Выбрать главу

Но Навои был поэтом огромного дарования, и в его произведениях, особенно в эпическом его творчестве, есть яркие признаки гениальной простоты: ему не нужны были формалистические ухищрения и нарочитая выспренность, сила его была в истинной поэтичности, не нуждающейся в звонких побрякушках. В воссоздании сдержанной интонации стиха Навои я видел одну из главных своих задач.

4

Выше уже говорилось о вопросах, связанных с пониманием природы бейта в эпическом творчестве Навои. Теперь необходимо коротко остановиться на этих же вопросах в связи с принципами воссоздания бейта-двустишия как строфической единицы. Необходимость пристального внимания переводчика к двустишию определяется многообразными художественными функциями бейта. Бейт — единица строфического построения текста и «оболочка» художественного образа, и он же является единицей смысла в продвижении повествования. Почти всегда двустишие — это законченный, в известной мере замкнутый в себе образ. Говоря обобщенно, воспроизведение бейта — это воспроизведение образа. У Навои, наряду с традиционными образами (уста — рубины, глаза — нарциссы; дети, бросающие каменья в несчастного безумца; совы и сычи, стерегущие клады-сокровища, и т. п.), есть образы удивительной силы и свежести (см., например, бейты 140—146).

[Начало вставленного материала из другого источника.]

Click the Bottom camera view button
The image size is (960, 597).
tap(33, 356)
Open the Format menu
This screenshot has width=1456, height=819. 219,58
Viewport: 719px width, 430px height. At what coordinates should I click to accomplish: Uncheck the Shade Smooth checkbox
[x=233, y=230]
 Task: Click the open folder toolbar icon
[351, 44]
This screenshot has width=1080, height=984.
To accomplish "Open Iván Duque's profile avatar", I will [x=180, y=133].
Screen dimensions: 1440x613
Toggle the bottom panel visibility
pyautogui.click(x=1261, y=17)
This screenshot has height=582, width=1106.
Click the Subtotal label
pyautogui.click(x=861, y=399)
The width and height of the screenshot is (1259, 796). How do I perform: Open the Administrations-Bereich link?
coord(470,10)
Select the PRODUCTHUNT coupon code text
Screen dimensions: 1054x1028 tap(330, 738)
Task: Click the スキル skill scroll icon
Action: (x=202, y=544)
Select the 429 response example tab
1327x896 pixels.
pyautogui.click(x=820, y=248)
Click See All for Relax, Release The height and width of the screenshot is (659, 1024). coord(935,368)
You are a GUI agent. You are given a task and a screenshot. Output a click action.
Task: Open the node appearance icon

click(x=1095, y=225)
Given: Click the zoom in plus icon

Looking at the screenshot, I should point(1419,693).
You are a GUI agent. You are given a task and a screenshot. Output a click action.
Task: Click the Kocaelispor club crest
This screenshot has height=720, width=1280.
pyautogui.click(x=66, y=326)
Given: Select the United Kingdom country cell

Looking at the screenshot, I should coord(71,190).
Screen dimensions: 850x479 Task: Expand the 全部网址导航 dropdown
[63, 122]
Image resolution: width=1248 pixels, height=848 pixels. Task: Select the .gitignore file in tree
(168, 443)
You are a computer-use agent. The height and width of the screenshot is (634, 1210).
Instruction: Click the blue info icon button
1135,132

Афористичность — своеобразный идеал бейта. Это свойство двустишие может утрачивать лишь в силу необходимости ускорять в эпическом повествовании развитие сюжета. Поэтому в тех случаях, когда бейт не сразу поддается расшифровке, следует искать в нем, как правило, афористический смысл, и в большинстве случаев именно такой смысл и проступает в нем:

Искра к небу взвивается смелым полетом, А ничтожную муху влечет к нечистотам (725).
Разве всякий, кто хвалится славою, славен? Разве муж похвальбою неправою славен? (826)
Если пастырь не знает, где корм, где вода, Значит—паства погибнет, погибнут стада (1576).

Простота стиля Навои характерна и для образов суфийского содержания. При всей специфичности суфийской символики эти образы выражены у Навои просто и даже, можно сказать, чеканно: сложна сама символика, а не ее выражение.

Своеобразное любование словом и его выразительными возможностями проявляется и в том, что поэт часто использует в рамках двустишия игру слов.

Естественно, что воссоздание этой особенности текста требует от переводчика соответствующих замен (см., например, бейты 1116, 1170, 1171, 1914, 2126 и др.).

5

Среди рифм староузбекской поэзии значительное место занимают рифмы, представляющие собой одинаковые грамматические формы разных слов — идентичные формы падежей, глаголы в формах какого-нибудь одного времени, одинаковые формы деепричастий и т. п. Такая рифмовка свойственна не только произведениям, написанным в жанре маснави, т. е. с парными рифмами в пределах двустишия, но и газелям, где одинаковые грамматические формы рифмуются на протяжении 7 — 11, а иногда и большего числа бейтов.

Воспроизведение подобных же рифм в русском переводе нецелесообразно по эстетическим соображениям и сложно в силу грамматических причин. Известно, что русский язык избегает морфологически однородных рифм, и нанизывание в переводе подобных рифм (ходил — просил — вонзил..., домами — садами — прудами..., сверкая — слагая — считая...) чрезвычайно снизило бы художественный уровень перевода. Но дело не только в этом. Даже если переводчик и смирился бы с такой необходимостью, воспроизведение рифм этого типа ему просто не удалось бы в силу различий в грамматическом строе языков. Ведь характер окончаний слов в агглютинативном староузбекском языке существенно отличается от характера окончаний слов в русском языке с его флективным строем. Если, например, в староузбекском языке все имена существительные в обоих числах склоняются одинаково и, следовательно, в форме одного и того же падежа могут рифмовать друг с другом, то в русском языке, как известно, есть несколько типов склонения, и одинаковые падежные формы от разных слов имеют различные окончания, исключающие возможность использования их для рифм.